2/ The password is not “Password.” If you gave us ten guesses at our Netflix password, we can assure you we’d end up locked out of our account. This would also lock an indeterminate number of other people out of our account as well. Which Netflix is not thrilled about. Users in Costa Rica, Peru, and Chile will soon get to “test” a new “feature” that limits how widely a Netflix password can be shared outside of a single household. The business angle here is straightforward, as we wrote this week — Netflix has transitioned from growing users to more aggressively monetizing them. This new initiative also brings to mind stories about the cable company sending cease and desist letters because of all the illegal music a friend had downloaded to the family computer. A reminder that just as we don’t own the internet connection in our home, neither do we own our Netflix account: terms & conditions apply.
3/ Gassed up fuel costs. Uber, Lyft, DoorDash, and Grubhub have all implemented some sort of program to help drivers offset fuel costs. An initial thought is that these programs could set the table for permanently higher fees if demand holds up as new cost structures are rolled out. And this may well come to pass. But these developments also illustrate how the balance of power in the industry has changed. Raising fees for customers to alleviate strain on drivers you’re trying to keep satisfied is a far cry from the millennial subsidy economy these companies helped shape.
Officials at the Federal Reserve offered updated forecasts this week about what they think will happen in the U.S. economy over the next few years.
And two predictions piqued our interest.
First, Fed officials think inflation will be at 4.3% at the end of this year.
This suggests we’ll see a slowdown in price increases over the balance of this year, a welcome development after last month’s data showed a 7.9% jump in inflation. But this forecast is also a huge shift from what the Fed was thinking just three months ago, when officials predicted inflation would be running at 2.6% at the end of this year.
That kind of shift in expectations presents a few more questions than answers.
Second, the Fed does not believe its interest rate plans will cause a commensurate rise in unemployment.
Projections published on Wednesday show the Fed expects to raise rates 6 more times this year and 3 times next year.

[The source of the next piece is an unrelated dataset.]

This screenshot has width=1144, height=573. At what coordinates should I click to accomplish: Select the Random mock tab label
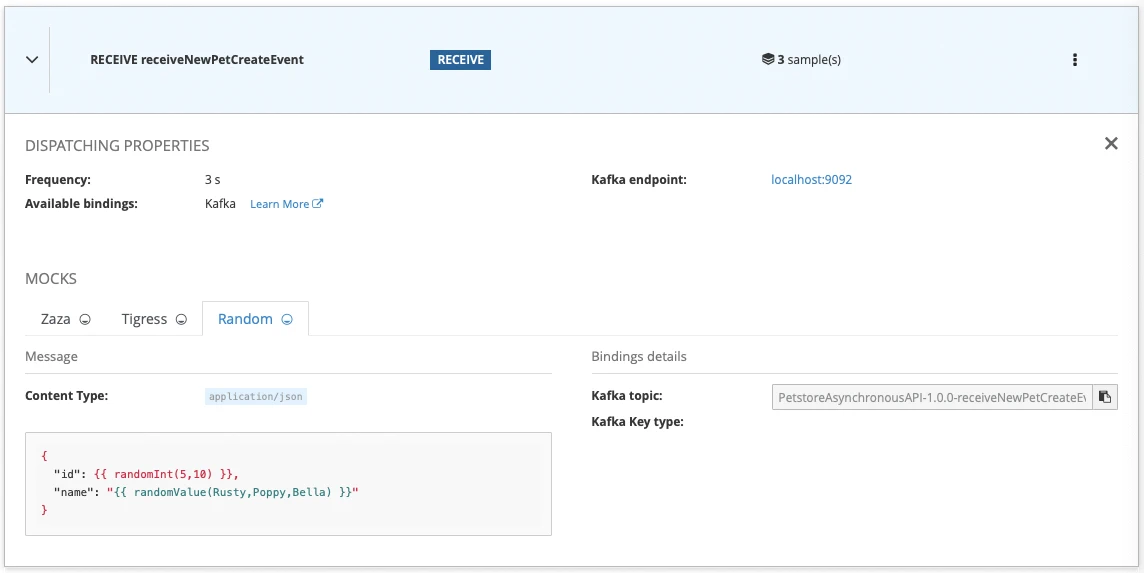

Meanwhile, the unemployment rate – which stood at 3.8% in February – is forecast to fall to 3.6% at the end of this year and remain at this same level through 2023.

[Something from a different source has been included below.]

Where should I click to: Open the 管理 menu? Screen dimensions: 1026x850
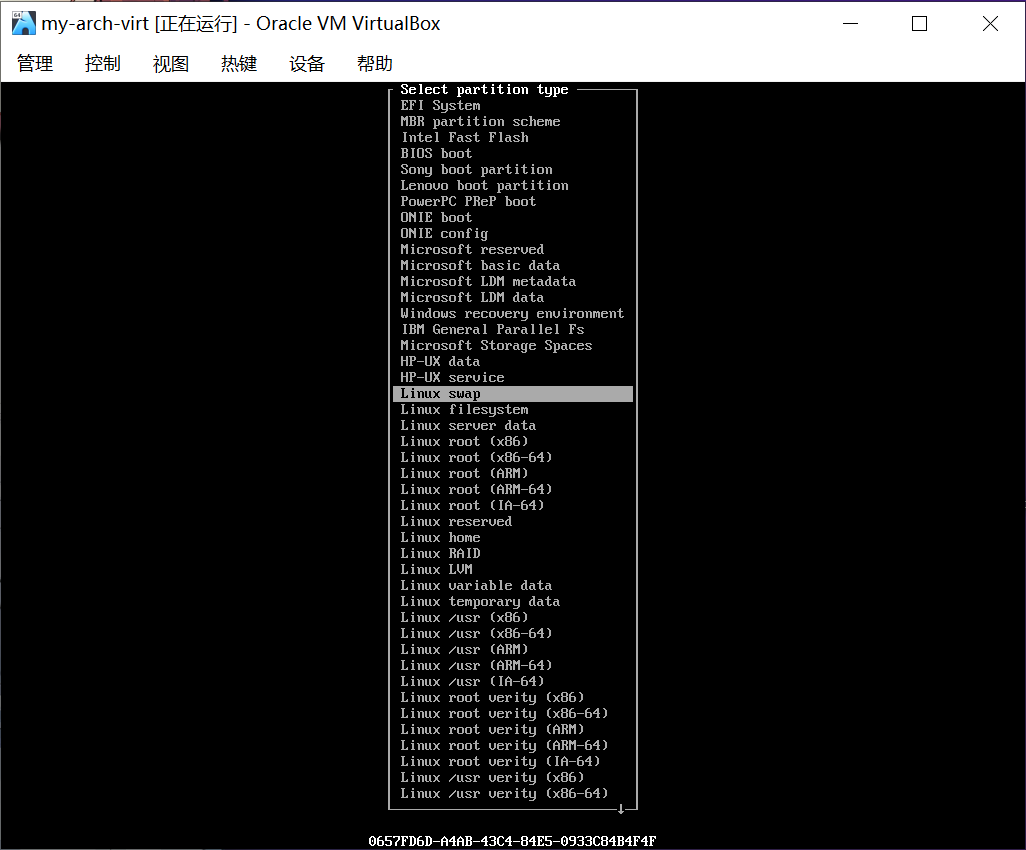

Now, an easy way to cool consumer demand is to create unemployment. Asked about this on Wednesday, the Fed chair suggested a slowdown in wage growth, not a loss of jobs, will enable the central bank to thread this policy needle.
“[As] we raise interest rates, that should gradually slow down demand for the interest-sensitive parts of the economy,” Powel said. “And so what we would see is demand slowing down but just enough so that it's a better match with supply. And that brings – that will bring inflation down over time. That's our plan.”
Though as Powell said himself — “[The] reality is there are many, many moving pieces; and we don't know what will actually happen.”
On Wednesday, the Federal Reserve raised interest rates for the first time since 2018.
On Thursday, the average rate on a 30-year fixed mortgage rose above 4% for the first time since 2019.
When folks wonder why interest rates, financial markets, and Fed policy matter for the general public, this is why.
As we noted a few weeks back in this space, the additional monthly cost for a mortgage that rises from the December 2020 low of 2.65% to 4% today could be $220 for the owner of a $375,000 home. Over the life of this borrower’s loan, you’re looking at nearly $80,000 in additional payments.
Over the last 15 months mortgage rates have been trending higher. Since the bottom in January 2021, the average 30-year fixed rate has risen from 2.65% to 4.16%. Eagle-eyed readers will note that this 1.5% increase is larger than the 0.25% interest rate increase announced on Wednesday.
And we think this serves as a good illustration for everyday borrowers of the idea professional investors might, at times, find too trite to say out loud — which is that markets don’t really trade based on what is happening now, but rather on what investors expect will happen next.